Basílica de Nossa Senhora do Carmo

A Basílica Nossa Senhora do Carmo é um conjunto arquitetônico católico pertencente à Ordem Carmelita, localizado em Recife.

Após a expulsão dos holandeses de Pernambuco, houve uma relutância das autoridades quanto à construção de um convento carmelita em Recife – preferiam que os esforços se concentrassem em reformar o convento de Olinda, arruinado após a invasão batava.

Mas, depois de algum tempo houve um consenso, e o terreno onde existiam as ruínas de um antigo palácio de Maurício de Nassau foi doado para o Carmelo, que construiu no local uma igreja dedicada a Nossa Senhora do Desterro.

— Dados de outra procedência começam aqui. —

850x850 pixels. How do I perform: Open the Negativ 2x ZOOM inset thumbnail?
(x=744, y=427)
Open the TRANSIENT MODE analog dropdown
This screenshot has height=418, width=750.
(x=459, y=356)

Altar-mor da Basílica Nossa do Carmo

Na mesma época, houve uma reforma institucional na ordem Carmelita – conhecida como reforma de Touraine, ou Turônica (de Tours, França).

Os carmelitas de Recife aceitaram a renovação, ao passo que os de Olinda recusaram a reforma.

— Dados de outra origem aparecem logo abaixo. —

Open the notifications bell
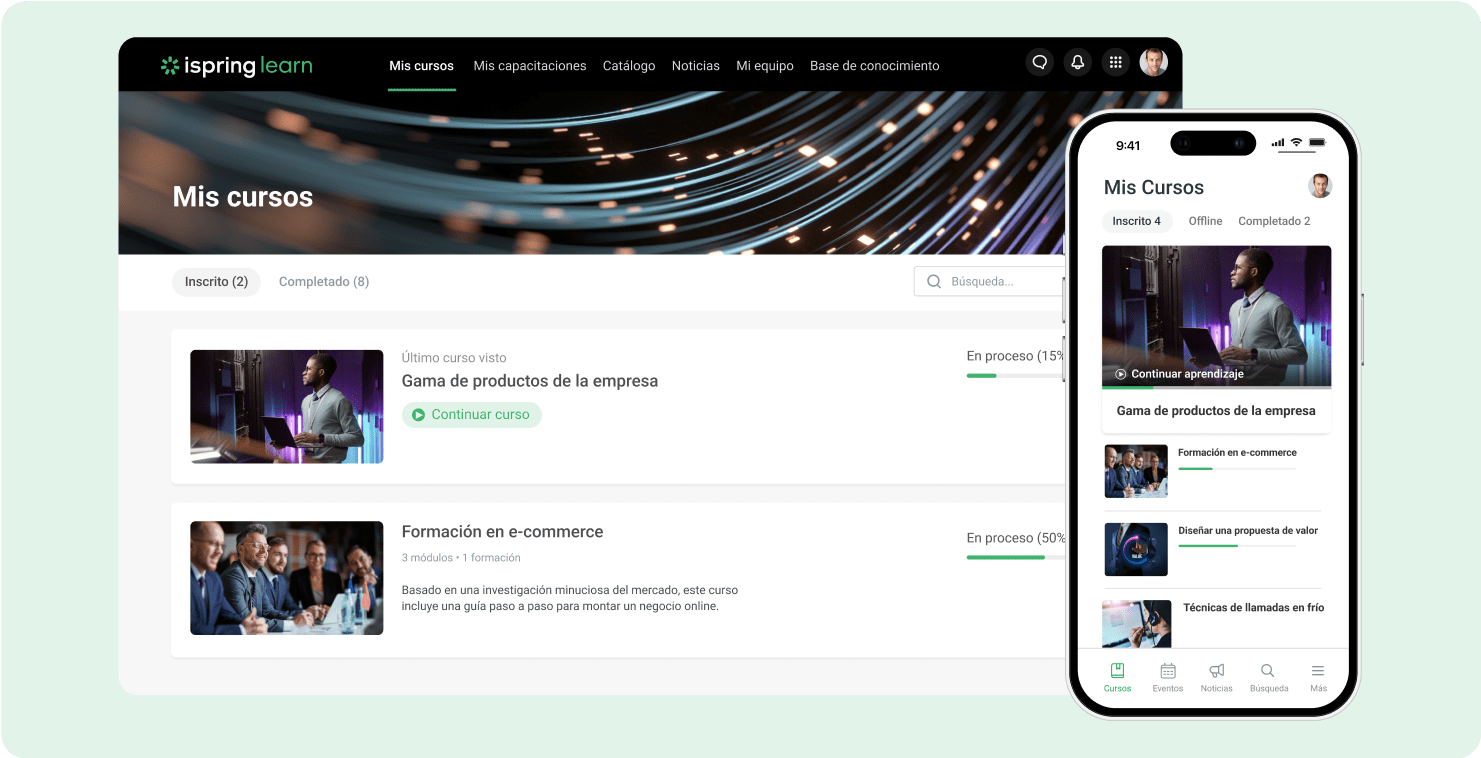 (1077, 62)
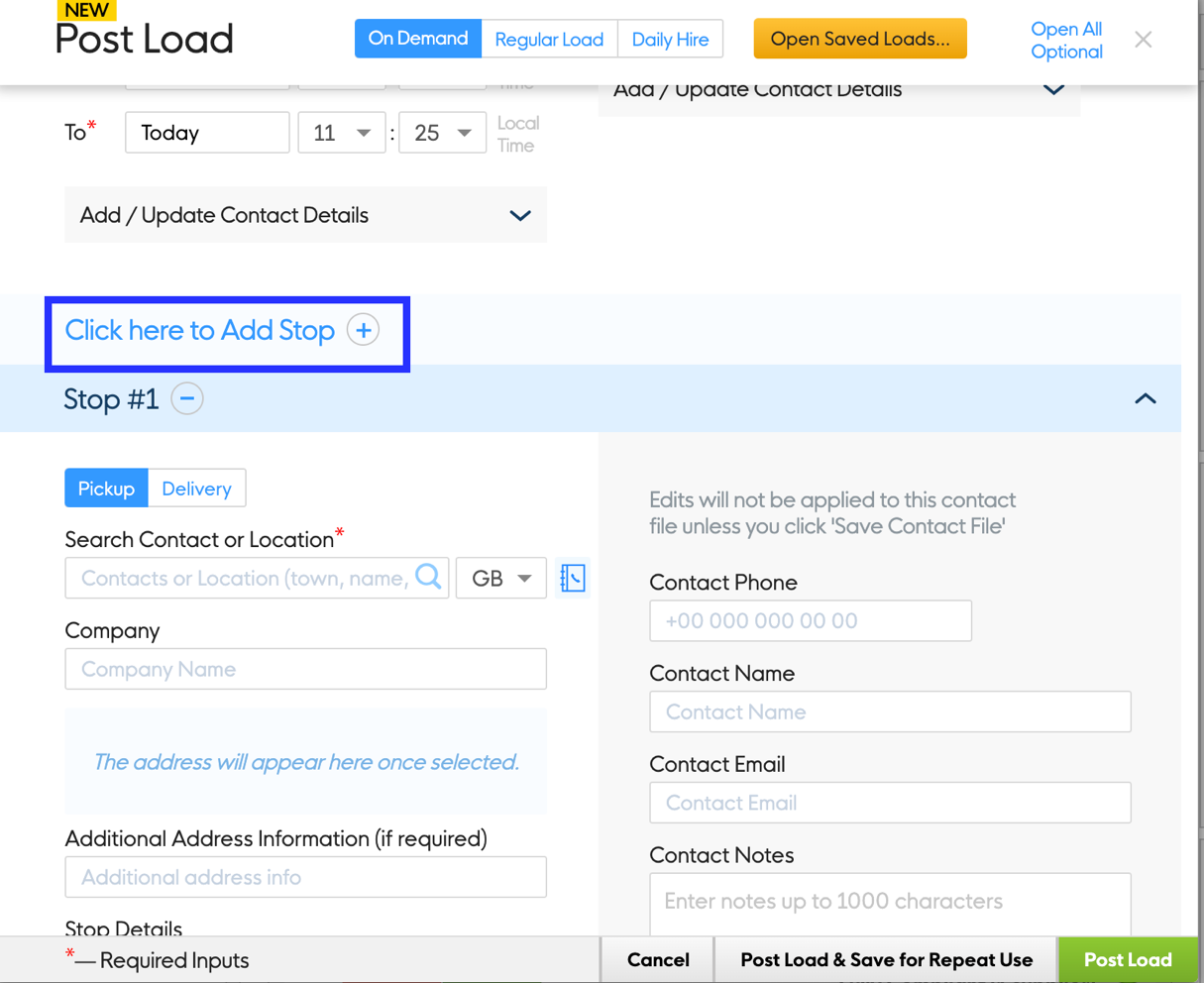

Veja o vídeo “Basílica de Nossa Senhora do Carmo em Recife”

 

Assim, após algum tempo, o Carmelo recifense floresceu, e o convento de Olinda se estagnou, passando inclusive por alguns anos de decadência.

E fins do século XVII, com o apoio do capitão Diogo Cavalcanti de Vasconcelos, veterano da guerra contra os holandeses e cunhado de André Vidal de Negreiros, os carmelitas de Recife empreenderam a construção de uma nova igreja, dedicada a Nossa Senhora do Carmo.

Vista do Pátio do Carmo (1863)

As obras da igreja e do convento da Basílica de Nossa Senhora do Carmo duraram mais de cem anos, iniciando-se por volta de 1680 e se estendendo até o final do século XVIII, quando foram finalizadas a torre e a fachada.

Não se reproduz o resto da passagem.